There's a real problem that many people who rely on public transit know — people almost never give up their seats. In most cases, it's first come first served, but as the slightly robotic voices on the intercom often remind us (at least in NYC), you should give up your seat for pregnant women, the elderly, and people with disabilities.
Any decent human also knows that that courtesy extends to children or anyone carrying a baby. Unfortunately, the knowledge that we should give up our seats doesn't always translate into actually giving them up — as a Facebook post from an angry mom shows.
Bryony Esther posted a photo of herself breastfeeding her baby on the train in Essex while standing up because no one on the train offered her their seat. While her baby may seem old enough to not have had to breastfeed at right that moment, her point still stands.
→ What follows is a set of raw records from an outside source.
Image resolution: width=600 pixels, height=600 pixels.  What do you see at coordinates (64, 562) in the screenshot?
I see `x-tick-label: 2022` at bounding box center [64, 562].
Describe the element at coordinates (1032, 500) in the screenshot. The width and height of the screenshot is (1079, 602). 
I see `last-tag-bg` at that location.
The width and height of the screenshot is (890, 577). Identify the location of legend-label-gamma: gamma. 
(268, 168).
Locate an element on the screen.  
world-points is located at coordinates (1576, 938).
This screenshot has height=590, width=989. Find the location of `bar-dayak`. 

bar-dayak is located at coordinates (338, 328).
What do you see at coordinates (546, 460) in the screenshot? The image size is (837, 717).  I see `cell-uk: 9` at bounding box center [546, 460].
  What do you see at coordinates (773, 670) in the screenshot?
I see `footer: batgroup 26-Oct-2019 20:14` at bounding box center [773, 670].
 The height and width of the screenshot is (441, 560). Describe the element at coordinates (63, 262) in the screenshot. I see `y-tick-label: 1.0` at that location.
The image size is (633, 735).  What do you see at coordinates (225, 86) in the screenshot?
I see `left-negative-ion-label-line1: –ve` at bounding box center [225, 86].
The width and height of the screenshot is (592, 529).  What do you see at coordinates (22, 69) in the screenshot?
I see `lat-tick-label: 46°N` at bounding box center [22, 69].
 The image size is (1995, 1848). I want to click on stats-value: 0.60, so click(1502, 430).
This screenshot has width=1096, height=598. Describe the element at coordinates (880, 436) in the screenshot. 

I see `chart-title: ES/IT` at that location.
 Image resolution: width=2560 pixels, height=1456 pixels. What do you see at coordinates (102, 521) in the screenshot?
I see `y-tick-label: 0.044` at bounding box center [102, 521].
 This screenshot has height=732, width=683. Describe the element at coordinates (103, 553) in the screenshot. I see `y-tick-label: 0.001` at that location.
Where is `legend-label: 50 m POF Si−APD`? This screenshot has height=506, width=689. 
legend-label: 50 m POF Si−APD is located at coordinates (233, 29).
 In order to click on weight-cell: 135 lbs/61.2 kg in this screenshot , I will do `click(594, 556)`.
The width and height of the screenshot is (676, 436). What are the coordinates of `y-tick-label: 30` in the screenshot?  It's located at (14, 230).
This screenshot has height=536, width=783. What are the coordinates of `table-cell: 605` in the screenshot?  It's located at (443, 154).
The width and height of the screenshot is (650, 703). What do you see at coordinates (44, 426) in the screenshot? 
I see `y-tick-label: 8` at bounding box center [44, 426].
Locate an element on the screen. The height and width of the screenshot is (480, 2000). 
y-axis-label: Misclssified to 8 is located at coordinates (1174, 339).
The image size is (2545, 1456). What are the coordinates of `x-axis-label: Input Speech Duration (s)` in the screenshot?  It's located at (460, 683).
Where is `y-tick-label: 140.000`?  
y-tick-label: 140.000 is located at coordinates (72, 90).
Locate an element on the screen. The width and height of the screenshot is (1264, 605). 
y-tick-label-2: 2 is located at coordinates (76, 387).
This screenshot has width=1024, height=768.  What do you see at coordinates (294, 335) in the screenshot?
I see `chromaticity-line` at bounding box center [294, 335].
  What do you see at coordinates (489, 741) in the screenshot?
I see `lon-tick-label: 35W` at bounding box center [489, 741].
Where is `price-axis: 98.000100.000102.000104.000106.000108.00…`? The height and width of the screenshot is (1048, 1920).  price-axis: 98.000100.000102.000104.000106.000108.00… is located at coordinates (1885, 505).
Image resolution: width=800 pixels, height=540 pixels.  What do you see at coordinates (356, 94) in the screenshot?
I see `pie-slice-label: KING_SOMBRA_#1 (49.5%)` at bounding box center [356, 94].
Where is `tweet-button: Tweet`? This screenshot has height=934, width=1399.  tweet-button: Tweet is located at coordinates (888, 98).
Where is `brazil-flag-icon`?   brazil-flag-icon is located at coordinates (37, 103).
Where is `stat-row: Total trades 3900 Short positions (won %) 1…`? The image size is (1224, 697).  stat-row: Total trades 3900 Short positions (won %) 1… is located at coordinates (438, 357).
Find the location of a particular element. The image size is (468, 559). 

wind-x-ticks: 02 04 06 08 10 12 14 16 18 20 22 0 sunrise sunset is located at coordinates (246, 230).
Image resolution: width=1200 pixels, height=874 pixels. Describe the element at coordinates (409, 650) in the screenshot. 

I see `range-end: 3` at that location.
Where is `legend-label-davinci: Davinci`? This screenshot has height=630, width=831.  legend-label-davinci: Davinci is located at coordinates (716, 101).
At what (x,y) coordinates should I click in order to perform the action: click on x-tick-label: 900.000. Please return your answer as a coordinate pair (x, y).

Whether she was breastfeeding or not, someone should have given their seat to the woman who was holding a baby.
"Having to stand on a train whilst breastfeeding my baby thanks to the lovely bunch of charmers giving more priority to their suitcases and rolling joints!! It stinks," she wrote on Facebook. "Plus the cyclist with a fancy bike that keeps rolling into me, sat in the disabled seat. Please share because I'd love it if their mothers, girlfriends, and wives get to see how they behave."
Plenty of people have shared. The post has more than 32,000 shares at the time of writing, and while Esther has gotten some flack for calling out people who didn't offer up their seat (mostly men), many people (mostly women) can relate.
As terrible as Esther's experience is, it's not exactly rare. In fact, a pregnant woman in New York actually gave a man a trophy for giving up his seat in March. She was 8 months pregnant and had gone through an earlier pregnancy while riding the NYC subway, and he was the first man to ever give her a seat.
That's appalling. No matter how often the intercom voices remind us to give up our seats or what other (kind of strange) tactics public transportation workers try, it seems that things won't get better until people start being a little more compassionate.